▶ [DOCUMENT SEGMENT]
FOR PUBLICATION
ATTORNEYS FOR APPELLANT:
THOMAS M. FROHMAN
JAMIE L. ANDRES
Indiana Legal Services
Bloomington, Indiana
IN THE
COURT OF APPEALS OF INDIANA
WALTER McGILL, )
)
Appellant-Respondent, )
)
vs. ) No. 47A04-0307-CV-342
)
JAYNE FRANKLIN McGILL )
)
Appellee-Petitioner. )
APPEAL FROM THE LAWRENCE SUPERIOR COURT 1
The Honorable Michael A. Robbins, Judge
Cause No. 47D01-9005-DR-357
January 22, 2004
OPINION - FOR PUBLICATION
RILEY, Judge
STATEMENT OF THE CASE
Walter McGill (Walter) appeals the trial courts ruling on his Motion to Correct
Error, modifying its previous Order of child support.
We reverse and remand with instructions.
See footnote
ISSUE
Walter raises one issue on appeal, which we restate as follows: whether
the trial court abused its discretion by ordering Walter to pay child support
at a level which denied him the means of self-support at a minimum
subsistence level.
FACTS AND PROCEDURAL HISTORY
Walter and Jayne McGill (Jayne) were divorced on November 13, 1990. They
had one child, K.G., who was born on August 28, 1988. The
Lawrence County Superior Court adopted the parties agreement which awarded custody of K.G.
to Jayne and ordered Walter to pay $25 per week in child support.
At that time, Walters only income consisted of Supplemental Security Income (SSI).
He paid his child support fairly regularly through 1997. In 2002,
the Social Security Administration (SSA) determined Walter to be eligible for Social Security
disability benefits (disability benefits). Walters current benefits amount to a total of
$572 per month, which consists of $276 per month in SSI and $296
per month in disability benefits.
On December 6, 2002, Jayne filed a Petition for Citation and Modification.
Subsequently, on March 31, 2003, Walter filed his Petition to Lower Support Obligation.
On April 28, 2003, the trial court held a hearing on all pending
motions. The following day, April 29th, the trial court issued its Order,
requiring Walter to pay child support in the amount of $20 per week,
plus a weekly $5 towards the arrearage of $9,110. On May 7,
2003, Walter filed his Motion to Correct Error. Pursuant to Walters Motion,
the trial court, on May 30, 2003, issued its Order on the Motion
to Correct Error, which lowered Walters child support obligation to $15.57 per week,
plus $5 per week towards the arrearage.

▶ [EXERCISE SET]
1 - In the court opinion on Walter McGill's child support appeal, what date were Walter and Jayne McGill divorced?
2 - Continue the court opinion on Walter McGill's child support appeal from the point where it stops.

▶ [RECORDED INFORMATION]

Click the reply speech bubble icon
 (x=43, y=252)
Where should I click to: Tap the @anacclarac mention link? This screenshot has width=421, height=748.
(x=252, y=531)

▶ [YOUR WRITTEN ANSWERS]
1 - November 13, 1990

2 -
Walter now appeals. Additional facts will be provided as necessary.
DISCUSSION AND DECISION
I. Standard of Review
Our standard of reviewing child support awards is well settled. We begin
with the understanding that support calculations are made utilizing the income shares model
set forth in the Indiana Child Support Guidelines (the Guidelines). See Nienaber
v. Marriage of Nienaber, 787 N.E.2d 450, 456 (Ind. Ct. App. 2003).
The Guidelines apportion the cost of supporting children between the parents according to
their means. See id. This approach is based on the premise
that children should receive the same portion of parental income after a dissolution
that they would have received if the family had remained intact. See
Fields v. Fields, 749 N.E.2d 100, 104 (Ind. Ct. App. 2001), trans. denied.
A calculation of child support under the Guidelines is presumed to be
valid. Id. Therefore, we will not reverse a support order unless
the determination is clearly against the logic and effect of the facts and
circumstances. Id. When reviewing a child support order, we do not
revisit weight and credibility issues but confine our review to the evidence while
reasonable inferences favorable to the judgment are considered. Id.
Nevertheless, we note at the outset that Jayne has filed no appellees brief
in this case. Where the appellee fails to file a brief on
appeal, we may in our discretion reverse the trial courts decision if the
appellant makes a prima facie showing of reversible error. See Ward v.
Ward, 763 N.E.2d 480, 481 (Ind. Ct. App. 2002). This rule was
established for our protection so that we can be relieved of the burden
of controverting the arguments advanced in favor of reversal where that burden properly
rests with the appellee. Id.
II. Child Support Order
Walter contends that the trial court abused its discretion by ordering him to
pay child support at a level that deprives him of the means of
self-support at a minimum subsistence level. Specifically, although Walter agrees that he
should pay child support, he maintains that the trial courts blind adherence to
the Guidelines rather than a fair examination of the facts and circumstances of
the case would result in losing his housing and going hungry.
It is well established that, even though the calculation of child support by
application of the Guidelines yields a figure that becomes a rebuttable presumption, there
is room for flexibility. Guidelines are not immutable, black letter law.
See Child Supp. G. 1, commentary. An indiscriminate and totally inflexible application
of the Guidelines can easily lead to harsh and unreasonable results. See
id. Instead, an infinite number of situations may prompt a trial judge
to deviate from the appropriate Guideline amount. See id. Furthermore, the
Guidelines do not establish a minimum support obligation. Rather, the facts of
each individual case must be examined and support set in such a manner
that the obligor is not denied a means of self-support at a subsistence
level. See Child Supp. G. 2, commentary (emphasis added).
Walter did not proffer and our research did not disclose any case law
dealing with the specific situation of calculating child support where the sole income
of a non-custodial obligor consists of a combination of SSI and disability benefits.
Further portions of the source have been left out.